EXERCISE INSTRUCTIONS> What you return must be an exact copy of the lines in the listing below between the line holding "Given: Click the Demo Material button" and the line holding "Given: Expand the 29/04/24", inclusive, and nothing more.

DATA EXTRACTS>
+-------+
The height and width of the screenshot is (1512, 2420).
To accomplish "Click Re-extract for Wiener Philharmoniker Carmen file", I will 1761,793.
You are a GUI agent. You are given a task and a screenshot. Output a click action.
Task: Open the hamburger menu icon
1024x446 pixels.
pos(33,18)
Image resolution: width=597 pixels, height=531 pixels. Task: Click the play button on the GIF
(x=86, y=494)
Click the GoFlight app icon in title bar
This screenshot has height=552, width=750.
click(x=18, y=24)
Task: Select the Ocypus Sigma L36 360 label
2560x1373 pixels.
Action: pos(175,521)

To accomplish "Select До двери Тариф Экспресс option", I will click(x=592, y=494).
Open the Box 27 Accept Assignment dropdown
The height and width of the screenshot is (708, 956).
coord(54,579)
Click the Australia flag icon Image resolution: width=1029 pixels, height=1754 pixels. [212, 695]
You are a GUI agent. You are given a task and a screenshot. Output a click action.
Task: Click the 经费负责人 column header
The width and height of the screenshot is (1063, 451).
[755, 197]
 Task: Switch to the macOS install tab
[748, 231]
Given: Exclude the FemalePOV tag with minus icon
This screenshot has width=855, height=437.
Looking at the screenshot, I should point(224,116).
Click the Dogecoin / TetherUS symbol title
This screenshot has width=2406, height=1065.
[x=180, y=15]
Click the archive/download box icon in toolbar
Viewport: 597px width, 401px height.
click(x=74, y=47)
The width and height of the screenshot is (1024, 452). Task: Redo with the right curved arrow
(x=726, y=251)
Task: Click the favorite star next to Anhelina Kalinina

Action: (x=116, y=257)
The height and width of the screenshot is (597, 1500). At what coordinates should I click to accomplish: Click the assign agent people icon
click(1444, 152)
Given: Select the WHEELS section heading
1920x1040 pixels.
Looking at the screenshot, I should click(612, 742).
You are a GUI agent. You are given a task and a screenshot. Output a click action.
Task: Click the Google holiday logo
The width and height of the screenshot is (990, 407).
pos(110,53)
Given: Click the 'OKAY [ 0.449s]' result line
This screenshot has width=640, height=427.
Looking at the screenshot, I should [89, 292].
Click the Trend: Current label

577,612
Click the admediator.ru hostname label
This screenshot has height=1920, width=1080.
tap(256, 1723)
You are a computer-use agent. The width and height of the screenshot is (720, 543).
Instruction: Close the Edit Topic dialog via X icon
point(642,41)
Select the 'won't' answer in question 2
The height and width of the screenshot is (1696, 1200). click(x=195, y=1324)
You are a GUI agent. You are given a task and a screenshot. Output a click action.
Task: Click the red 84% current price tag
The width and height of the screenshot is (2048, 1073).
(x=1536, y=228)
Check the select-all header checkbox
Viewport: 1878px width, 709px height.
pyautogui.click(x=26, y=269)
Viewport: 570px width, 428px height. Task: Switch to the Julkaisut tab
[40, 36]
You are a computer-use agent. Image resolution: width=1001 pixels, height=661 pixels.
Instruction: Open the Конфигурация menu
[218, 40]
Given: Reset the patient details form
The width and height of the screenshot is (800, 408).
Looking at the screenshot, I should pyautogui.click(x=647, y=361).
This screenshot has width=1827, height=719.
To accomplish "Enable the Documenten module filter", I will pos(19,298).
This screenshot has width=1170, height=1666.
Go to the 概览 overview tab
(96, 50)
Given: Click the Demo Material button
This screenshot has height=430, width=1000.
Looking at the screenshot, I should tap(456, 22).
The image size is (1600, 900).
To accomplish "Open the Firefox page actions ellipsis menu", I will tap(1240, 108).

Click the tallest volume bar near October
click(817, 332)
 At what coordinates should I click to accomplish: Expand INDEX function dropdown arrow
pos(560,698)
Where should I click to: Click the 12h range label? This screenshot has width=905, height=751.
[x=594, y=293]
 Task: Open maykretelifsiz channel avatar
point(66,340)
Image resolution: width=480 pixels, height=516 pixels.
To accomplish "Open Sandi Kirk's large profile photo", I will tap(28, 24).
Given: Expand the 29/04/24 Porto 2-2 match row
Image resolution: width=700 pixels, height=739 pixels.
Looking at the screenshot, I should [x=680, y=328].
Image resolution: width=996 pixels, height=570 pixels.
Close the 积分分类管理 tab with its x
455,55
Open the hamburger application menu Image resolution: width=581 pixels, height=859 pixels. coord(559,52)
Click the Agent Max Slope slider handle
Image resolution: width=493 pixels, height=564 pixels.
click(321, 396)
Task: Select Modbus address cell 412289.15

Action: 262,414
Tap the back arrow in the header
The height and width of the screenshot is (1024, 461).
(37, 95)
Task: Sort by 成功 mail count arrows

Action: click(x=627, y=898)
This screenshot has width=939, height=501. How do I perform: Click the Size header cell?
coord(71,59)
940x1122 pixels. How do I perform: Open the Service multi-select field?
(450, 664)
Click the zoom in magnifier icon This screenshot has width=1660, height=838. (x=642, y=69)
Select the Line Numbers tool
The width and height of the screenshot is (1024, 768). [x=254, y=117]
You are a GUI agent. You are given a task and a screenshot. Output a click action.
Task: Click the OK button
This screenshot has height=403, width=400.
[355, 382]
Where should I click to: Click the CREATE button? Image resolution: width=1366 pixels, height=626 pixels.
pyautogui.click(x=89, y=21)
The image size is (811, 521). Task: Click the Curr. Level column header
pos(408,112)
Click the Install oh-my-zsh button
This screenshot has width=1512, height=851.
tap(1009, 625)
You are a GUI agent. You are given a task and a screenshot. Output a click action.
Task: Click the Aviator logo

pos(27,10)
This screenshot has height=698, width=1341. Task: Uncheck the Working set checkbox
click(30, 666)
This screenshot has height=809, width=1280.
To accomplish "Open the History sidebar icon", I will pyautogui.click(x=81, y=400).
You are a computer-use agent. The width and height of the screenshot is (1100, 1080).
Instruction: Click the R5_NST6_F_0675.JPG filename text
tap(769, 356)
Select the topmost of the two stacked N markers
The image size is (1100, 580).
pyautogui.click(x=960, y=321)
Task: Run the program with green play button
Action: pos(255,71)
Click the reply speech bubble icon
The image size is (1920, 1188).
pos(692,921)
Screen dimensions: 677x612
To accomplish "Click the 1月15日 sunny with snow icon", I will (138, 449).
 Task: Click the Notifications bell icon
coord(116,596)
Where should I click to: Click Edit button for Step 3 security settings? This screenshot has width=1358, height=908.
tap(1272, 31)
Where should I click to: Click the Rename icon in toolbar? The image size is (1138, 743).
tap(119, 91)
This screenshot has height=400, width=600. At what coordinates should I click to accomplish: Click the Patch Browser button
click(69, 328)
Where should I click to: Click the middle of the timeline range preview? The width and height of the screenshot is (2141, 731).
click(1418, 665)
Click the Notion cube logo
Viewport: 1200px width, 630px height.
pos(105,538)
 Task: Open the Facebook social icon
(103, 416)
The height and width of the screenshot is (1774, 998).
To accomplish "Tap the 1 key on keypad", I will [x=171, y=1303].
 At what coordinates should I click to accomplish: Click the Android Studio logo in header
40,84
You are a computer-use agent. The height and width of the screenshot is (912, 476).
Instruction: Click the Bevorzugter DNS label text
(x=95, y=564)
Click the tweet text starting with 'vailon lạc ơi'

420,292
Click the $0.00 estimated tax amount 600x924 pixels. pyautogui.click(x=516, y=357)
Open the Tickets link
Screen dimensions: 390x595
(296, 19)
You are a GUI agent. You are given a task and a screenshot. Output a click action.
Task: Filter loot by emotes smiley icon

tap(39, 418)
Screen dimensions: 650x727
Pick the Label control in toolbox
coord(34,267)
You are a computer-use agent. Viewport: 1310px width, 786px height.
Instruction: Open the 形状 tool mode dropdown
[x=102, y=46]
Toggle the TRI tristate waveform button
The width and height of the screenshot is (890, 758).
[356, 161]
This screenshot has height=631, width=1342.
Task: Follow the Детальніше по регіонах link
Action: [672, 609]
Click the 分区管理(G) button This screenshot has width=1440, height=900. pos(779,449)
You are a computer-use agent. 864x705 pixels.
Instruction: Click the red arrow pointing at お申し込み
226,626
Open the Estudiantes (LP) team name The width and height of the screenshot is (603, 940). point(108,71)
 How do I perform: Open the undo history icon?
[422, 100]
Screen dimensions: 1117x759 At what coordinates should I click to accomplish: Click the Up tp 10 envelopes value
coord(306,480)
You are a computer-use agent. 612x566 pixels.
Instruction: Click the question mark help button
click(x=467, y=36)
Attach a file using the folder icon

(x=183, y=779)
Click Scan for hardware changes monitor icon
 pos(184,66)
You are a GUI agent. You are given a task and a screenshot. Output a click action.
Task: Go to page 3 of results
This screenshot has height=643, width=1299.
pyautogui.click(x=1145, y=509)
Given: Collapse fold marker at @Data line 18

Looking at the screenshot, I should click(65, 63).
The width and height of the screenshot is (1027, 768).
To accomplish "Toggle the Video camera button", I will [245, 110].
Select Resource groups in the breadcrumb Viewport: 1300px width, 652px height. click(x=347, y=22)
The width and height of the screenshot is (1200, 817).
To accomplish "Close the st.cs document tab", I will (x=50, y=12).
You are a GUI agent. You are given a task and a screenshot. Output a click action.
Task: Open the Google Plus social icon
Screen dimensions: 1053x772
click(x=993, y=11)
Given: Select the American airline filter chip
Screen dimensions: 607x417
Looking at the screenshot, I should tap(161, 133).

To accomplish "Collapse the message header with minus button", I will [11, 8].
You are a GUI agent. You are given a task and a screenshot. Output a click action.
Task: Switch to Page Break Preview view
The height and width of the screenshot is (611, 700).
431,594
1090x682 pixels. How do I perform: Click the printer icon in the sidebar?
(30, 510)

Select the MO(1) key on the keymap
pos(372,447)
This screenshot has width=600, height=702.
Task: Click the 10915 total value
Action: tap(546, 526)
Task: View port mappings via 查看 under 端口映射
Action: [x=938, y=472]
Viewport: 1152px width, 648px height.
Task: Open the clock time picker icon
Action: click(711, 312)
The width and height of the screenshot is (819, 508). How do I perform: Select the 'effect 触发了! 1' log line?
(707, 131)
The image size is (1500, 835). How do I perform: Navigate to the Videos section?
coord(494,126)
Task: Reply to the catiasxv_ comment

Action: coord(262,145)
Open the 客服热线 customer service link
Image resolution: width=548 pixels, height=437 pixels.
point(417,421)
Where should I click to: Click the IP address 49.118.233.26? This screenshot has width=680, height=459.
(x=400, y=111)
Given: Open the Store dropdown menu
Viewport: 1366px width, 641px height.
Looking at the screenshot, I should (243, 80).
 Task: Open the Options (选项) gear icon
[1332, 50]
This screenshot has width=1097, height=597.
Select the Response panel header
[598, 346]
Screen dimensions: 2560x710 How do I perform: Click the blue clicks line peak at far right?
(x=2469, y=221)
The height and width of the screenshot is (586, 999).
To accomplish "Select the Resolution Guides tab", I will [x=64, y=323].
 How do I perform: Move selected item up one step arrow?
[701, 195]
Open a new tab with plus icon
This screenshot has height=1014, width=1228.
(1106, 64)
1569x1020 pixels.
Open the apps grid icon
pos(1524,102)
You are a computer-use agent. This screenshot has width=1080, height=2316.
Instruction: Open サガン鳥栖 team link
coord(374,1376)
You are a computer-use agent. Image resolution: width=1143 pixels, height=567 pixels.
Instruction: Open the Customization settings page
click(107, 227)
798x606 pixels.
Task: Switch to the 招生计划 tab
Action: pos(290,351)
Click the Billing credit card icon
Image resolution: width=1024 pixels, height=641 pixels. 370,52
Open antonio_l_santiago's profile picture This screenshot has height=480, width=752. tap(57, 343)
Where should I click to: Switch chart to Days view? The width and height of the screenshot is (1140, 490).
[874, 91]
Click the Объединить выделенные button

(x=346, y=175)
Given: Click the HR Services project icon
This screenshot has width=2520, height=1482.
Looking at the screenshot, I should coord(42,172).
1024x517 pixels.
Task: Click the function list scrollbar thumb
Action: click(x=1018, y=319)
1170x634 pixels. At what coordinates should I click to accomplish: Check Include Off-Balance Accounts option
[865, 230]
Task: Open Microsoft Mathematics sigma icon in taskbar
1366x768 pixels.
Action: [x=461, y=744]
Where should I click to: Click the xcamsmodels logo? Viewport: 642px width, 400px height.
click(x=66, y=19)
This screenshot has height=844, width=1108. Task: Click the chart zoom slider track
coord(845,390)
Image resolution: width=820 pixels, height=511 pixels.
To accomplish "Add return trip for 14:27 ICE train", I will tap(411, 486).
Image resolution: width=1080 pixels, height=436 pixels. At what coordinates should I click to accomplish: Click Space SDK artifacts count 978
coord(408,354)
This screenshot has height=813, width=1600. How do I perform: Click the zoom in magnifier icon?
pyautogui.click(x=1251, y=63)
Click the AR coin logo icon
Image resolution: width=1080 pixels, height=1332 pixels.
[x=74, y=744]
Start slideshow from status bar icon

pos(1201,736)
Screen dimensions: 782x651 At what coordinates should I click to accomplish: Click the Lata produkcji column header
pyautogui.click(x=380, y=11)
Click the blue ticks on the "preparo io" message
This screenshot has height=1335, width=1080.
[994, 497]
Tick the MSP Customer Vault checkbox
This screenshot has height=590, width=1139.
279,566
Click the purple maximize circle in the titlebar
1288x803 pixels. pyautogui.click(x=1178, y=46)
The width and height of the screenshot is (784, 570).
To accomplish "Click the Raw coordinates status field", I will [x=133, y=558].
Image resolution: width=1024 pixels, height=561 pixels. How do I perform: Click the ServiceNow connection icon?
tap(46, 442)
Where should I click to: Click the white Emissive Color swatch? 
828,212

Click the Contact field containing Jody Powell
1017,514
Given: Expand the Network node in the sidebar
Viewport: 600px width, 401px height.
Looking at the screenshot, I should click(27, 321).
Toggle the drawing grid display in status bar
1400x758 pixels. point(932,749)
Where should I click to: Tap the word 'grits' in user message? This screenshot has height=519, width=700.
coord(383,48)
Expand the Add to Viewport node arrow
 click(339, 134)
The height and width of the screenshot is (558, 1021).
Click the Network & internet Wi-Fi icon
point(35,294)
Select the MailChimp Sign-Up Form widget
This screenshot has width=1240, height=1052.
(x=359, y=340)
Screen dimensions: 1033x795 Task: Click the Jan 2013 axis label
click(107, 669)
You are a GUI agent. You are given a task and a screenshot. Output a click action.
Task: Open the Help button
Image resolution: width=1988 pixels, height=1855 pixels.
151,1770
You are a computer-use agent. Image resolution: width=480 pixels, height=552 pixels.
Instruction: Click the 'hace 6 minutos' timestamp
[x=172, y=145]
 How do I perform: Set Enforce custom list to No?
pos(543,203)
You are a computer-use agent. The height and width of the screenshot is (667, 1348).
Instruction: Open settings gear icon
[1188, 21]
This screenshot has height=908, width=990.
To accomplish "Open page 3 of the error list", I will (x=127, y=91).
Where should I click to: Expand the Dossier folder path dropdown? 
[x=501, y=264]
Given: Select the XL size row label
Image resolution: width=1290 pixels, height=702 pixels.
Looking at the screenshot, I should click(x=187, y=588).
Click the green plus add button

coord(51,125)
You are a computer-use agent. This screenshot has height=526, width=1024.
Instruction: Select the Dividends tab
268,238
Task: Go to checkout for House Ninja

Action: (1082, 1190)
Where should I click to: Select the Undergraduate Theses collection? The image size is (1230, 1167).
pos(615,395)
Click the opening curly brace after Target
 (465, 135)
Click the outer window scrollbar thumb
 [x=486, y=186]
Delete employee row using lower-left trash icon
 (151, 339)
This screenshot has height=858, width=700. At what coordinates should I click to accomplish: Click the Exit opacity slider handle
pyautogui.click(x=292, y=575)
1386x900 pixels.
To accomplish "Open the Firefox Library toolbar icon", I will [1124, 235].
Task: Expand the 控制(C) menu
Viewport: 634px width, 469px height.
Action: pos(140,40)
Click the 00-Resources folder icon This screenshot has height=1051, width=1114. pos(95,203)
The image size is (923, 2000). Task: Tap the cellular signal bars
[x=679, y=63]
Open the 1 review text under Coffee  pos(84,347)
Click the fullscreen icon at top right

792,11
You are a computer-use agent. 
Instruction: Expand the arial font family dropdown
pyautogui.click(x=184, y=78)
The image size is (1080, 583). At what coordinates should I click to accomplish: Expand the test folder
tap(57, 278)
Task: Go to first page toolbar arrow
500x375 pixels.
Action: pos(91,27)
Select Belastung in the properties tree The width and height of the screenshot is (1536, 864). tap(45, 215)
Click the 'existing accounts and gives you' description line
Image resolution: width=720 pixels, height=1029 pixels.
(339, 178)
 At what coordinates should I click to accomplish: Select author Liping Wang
+-------+
ANSWER SECTION>
Given: Click the Demo Material button
This screenshot has height=430, width=1000.
Looking at the screenshot, I should tap(456, 22).
The image size is (1600, 900).
To accomplish "Open the Firefox page actions ellipsis menu", I will tap(1240, 108).

Click the tallest volume bar near October
click(817, 332)
 At what coordinates should I click to accomplish: Expand INDEX function dropdown arrow
pos(560,698)
Where should I click to: Click the 12h range label? This screenshot has width=905, height=751.
[x=594, y=293]
 Task: Open maykretelifsiz channel avatar
point(66,340)
Image resolution: width=480 pixels, height=516 pixels.
To accomplish "Open Sandi Kirk's large profile photo", I will tap(28, 24).
Given: Expand the 29/04/24 Porto 2-2 match row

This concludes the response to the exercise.